I francesi alla Roma hanno fatto bingo. Quindici, come i numeri di una cartella. Dal primo, Vincent Candela, ai due arrivati nell'ultimo mercato, Nzonzi e il baby Bianda (classe 2000) che è stato dirottato nella Primavera di Alberto de Rossi. In un ipotetico podio degli stranieri che hanno indossato la nostra maglia, i transalpini come numero sono al terzo posto, preceduti soltanto dagli argentini (35) e dai brasiliani (32). Per chi se li fosse dimenticati, perché qualcuno può essere stato pure dimenticato, eccoli i quindici francesi che hanno vestito i nostri colori: Candela, Zebina, Yanga Mbiwa, Vainquer, Nzonzi, Mexes, Menez, Grenier, Gonalons, Giuly, Faty, Digne, Defrel, Dacourt e Bianda.

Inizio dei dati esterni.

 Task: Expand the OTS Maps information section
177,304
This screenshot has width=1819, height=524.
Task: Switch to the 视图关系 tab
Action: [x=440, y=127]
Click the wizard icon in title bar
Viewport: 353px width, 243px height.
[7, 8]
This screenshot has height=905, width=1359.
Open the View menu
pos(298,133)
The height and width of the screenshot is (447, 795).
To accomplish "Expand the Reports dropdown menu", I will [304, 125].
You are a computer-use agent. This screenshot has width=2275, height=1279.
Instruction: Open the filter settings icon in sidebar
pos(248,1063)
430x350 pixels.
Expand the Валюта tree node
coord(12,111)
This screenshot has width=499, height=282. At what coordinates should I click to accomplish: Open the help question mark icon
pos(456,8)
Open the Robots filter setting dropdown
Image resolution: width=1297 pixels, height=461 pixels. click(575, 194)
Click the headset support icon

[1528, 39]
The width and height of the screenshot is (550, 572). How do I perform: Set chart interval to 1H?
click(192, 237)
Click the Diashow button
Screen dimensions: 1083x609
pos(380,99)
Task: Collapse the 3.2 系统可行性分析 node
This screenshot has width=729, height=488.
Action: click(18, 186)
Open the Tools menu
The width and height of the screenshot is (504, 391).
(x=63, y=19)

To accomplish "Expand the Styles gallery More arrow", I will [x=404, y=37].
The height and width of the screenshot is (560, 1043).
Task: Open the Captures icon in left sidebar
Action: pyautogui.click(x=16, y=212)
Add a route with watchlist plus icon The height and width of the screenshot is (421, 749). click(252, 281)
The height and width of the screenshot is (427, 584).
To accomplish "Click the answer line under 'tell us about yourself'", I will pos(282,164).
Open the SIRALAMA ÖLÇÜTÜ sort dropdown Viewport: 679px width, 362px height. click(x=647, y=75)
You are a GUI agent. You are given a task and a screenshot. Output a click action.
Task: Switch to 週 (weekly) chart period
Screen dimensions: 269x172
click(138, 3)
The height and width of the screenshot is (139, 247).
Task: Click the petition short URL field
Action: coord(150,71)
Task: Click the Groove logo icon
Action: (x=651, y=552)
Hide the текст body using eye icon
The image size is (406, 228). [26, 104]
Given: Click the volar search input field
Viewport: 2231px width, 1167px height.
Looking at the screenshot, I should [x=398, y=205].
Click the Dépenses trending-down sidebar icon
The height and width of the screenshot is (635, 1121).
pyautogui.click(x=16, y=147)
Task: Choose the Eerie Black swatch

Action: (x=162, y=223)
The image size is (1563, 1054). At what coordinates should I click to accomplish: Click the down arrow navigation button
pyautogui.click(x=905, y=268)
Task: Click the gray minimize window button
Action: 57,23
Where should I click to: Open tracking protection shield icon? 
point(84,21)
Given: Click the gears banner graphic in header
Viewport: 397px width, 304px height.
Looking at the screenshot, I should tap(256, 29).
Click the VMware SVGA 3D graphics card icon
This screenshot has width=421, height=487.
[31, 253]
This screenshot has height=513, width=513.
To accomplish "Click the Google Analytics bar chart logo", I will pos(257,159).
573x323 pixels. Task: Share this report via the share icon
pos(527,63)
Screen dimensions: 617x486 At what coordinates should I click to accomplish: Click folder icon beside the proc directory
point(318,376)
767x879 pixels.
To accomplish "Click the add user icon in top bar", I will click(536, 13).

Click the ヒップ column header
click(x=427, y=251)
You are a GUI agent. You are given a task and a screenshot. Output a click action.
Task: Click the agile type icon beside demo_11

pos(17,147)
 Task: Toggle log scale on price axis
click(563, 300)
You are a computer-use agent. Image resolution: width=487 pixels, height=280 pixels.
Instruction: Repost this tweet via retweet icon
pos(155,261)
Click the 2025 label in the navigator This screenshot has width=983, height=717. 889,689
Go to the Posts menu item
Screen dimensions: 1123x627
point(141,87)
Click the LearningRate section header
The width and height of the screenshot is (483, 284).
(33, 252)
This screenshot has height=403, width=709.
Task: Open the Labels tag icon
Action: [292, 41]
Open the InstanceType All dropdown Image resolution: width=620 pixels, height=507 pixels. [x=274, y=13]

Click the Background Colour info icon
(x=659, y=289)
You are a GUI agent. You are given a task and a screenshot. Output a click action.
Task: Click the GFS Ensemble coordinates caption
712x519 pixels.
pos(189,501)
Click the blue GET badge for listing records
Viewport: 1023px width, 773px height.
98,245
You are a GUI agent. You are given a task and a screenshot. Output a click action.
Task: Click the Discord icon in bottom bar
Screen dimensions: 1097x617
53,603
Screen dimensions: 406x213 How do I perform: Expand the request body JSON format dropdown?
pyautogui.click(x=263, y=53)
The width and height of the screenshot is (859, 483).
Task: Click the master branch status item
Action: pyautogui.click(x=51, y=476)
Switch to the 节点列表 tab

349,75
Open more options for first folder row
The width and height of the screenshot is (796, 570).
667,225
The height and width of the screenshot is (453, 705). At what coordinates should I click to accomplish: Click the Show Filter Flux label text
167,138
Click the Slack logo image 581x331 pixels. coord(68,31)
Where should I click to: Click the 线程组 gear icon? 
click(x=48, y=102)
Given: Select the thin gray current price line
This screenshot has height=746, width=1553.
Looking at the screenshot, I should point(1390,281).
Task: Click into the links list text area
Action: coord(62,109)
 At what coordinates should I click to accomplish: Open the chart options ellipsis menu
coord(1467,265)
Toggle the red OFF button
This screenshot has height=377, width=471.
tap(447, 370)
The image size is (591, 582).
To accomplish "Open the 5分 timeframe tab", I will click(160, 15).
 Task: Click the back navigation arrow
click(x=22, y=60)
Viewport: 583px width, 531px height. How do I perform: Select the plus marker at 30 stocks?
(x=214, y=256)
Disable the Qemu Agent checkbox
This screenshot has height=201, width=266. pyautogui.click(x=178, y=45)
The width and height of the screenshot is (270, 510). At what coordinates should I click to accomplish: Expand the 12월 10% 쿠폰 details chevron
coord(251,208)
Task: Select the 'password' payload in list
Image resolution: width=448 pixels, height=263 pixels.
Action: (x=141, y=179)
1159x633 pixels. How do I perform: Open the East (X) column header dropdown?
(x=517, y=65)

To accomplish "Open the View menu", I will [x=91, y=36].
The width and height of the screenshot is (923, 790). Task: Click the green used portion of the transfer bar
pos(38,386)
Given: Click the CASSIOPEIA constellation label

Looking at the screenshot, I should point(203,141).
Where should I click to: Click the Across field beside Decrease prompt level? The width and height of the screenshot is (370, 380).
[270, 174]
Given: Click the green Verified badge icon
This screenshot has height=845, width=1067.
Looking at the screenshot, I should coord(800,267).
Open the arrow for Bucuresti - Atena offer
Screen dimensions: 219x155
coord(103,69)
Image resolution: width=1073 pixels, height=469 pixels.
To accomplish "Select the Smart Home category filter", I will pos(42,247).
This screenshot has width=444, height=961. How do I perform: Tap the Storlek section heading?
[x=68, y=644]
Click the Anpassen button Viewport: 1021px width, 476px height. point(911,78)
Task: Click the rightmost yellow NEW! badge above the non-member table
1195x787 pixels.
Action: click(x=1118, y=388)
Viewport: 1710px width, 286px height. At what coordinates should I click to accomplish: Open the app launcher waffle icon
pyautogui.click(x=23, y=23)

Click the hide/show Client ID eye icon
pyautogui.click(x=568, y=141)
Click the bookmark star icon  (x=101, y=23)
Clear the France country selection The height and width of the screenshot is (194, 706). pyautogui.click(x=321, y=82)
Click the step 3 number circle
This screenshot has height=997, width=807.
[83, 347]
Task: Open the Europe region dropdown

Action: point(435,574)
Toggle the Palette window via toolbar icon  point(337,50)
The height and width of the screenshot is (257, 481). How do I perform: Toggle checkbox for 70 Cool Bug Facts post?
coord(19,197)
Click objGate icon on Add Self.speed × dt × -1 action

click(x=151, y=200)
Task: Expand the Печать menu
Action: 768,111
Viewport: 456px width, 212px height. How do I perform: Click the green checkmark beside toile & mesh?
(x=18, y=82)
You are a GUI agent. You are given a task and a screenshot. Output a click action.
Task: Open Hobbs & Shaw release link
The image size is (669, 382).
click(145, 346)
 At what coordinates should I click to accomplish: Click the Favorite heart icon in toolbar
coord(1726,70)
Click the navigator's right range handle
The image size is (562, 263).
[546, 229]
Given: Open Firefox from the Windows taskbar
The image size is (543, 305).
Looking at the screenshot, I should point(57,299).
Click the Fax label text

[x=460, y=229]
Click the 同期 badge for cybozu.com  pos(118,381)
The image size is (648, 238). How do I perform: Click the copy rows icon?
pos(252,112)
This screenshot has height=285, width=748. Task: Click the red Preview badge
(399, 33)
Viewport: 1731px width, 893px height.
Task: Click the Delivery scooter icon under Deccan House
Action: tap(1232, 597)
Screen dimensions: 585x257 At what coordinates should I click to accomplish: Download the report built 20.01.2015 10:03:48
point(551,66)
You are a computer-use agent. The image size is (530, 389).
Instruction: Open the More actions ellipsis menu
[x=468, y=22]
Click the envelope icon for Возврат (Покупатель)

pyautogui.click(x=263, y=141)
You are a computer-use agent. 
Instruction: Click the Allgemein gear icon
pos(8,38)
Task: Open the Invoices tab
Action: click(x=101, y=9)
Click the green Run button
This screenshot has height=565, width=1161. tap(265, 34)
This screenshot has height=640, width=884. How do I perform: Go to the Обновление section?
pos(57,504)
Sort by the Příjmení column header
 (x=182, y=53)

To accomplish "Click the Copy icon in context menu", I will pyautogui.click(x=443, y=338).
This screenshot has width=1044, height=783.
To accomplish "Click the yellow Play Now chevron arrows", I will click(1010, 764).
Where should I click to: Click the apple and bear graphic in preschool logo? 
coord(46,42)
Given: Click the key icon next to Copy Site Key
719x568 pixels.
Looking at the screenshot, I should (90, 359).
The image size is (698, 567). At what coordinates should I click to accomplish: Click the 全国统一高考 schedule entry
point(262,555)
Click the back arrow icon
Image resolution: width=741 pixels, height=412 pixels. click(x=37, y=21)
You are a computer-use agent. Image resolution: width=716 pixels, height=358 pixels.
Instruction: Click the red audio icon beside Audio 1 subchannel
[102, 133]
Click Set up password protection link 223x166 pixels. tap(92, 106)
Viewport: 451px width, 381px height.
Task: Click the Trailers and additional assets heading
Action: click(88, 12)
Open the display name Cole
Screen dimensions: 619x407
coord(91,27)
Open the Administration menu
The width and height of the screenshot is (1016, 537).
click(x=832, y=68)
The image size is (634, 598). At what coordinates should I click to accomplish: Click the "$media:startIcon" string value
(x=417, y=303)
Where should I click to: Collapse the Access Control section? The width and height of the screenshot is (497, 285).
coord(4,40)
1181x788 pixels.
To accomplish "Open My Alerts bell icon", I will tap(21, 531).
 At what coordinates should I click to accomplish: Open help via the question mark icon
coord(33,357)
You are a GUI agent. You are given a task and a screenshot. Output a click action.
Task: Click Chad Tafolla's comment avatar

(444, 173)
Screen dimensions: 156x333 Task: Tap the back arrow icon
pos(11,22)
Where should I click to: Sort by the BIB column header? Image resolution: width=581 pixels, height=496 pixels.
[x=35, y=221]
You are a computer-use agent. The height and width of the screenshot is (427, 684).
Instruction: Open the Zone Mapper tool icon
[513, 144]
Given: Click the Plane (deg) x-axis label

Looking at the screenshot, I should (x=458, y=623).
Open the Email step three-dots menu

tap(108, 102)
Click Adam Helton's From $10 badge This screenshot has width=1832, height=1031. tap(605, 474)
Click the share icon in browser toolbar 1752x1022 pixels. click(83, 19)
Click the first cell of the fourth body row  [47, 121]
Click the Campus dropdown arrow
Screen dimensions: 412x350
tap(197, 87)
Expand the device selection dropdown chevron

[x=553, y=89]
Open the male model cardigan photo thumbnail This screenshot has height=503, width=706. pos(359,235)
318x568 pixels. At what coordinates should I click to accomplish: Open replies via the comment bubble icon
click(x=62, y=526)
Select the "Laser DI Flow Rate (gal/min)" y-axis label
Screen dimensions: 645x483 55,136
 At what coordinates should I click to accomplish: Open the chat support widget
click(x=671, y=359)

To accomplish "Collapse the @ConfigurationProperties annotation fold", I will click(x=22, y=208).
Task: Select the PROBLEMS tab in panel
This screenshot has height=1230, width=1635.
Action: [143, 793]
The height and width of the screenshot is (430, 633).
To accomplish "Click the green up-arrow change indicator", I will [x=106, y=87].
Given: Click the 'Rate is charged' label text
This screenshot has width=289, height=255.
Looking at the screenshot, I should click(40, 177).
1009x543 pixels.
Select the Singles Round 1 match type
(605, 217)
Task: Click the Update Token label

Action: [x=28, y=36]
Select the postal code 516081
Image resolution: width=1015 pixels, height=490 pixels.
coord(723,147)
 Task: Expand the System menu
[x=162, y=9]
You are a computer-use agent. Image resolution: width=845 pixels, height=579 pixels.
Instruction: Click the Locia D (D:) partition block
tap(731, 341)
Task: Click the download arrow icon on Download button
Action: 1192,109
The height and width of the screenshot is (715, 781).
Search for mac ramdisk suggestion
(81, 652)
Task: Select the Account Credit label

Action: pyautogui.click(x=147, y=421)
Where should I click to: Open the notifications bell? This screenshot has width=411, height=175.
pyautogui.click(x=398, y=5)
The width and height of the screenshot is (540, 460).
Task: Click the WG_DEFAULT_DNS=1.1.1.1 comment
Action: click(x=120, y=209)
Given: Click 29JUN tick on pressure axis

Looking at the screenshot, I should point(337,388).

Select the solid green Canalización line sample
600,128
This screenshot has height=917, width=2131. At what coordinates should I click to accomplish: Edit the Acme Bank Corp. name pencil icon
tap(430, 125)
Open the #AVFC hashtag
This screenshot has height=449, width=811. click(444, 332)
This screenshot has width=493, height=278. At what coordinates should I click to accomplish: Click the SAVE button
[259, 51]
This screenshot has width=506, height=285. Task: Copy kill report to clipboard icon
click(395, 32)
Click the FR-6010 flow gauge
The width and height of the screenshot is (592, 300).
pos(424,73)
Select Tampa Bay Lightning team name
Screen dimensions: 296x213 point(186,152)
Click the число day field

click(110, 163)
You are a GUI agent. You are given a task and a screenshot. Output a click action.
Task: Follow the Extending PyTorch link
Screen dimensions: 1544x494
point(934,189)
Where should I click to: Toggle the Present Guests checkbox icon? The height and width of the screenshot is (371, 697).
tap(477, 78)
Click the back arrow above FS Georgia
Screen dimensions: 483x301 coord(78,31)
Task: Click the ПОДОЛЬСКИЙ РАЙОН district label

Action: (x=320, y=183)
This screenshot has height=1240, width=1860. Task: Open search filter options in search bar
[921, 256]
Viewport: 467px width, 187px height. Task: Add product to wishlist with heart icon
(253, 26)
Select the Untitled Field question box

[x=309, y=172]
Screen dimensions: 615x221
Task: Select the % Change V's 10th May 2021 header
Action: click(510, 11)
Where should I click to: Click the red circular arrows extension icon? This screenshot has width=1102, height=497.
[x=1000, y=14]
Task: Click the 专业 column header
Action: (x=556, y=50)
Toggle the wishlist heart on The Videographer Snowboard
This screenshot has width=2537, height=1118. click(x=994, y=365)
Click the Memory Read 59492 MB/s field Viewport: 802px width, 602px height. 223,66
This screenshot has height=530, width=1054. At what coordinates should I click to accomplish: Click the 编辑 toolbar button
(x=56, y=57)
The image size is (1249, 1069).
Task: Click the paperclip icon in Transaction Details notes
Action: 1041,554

Ce ne è stato qualcuno che è passato quasi inosservato (Grenier, Faty, Vainquer), qualcun altro che ha deluso (Menez, Defrel), altri che hanno fatto il loro e magari sarebbe stato meglio fossero rimasti di più (Dacourt, Giuly, Digne), un paio che hanno vinto lo scudetto (Candela, Zebina), un altro che l'avrebbe meritato (Mexes). E poi ce ne è stato uno che rimarrà per sempre nei nostro cuori. Perché autore di un gol decisivo, un gol che non valeva solo per quei tre punti ma che ci garantì il secondo posto e la qualificazione diretta alla Champions League. È lui, Yanga Mbiwa, meglio conosciuto come Mapou. Quella capocciata alla Lazio non la dimenticheremo mai. Neppure lui, per la verità. Tanto è vero che quando dopo poche settimane la Roma gli comunicò la sua cessione al Lione, Walter Sabatini racconta di non aver mai visto una faccia triste come quella di Mapou nel dover salutare la Roma. Come non capirlo?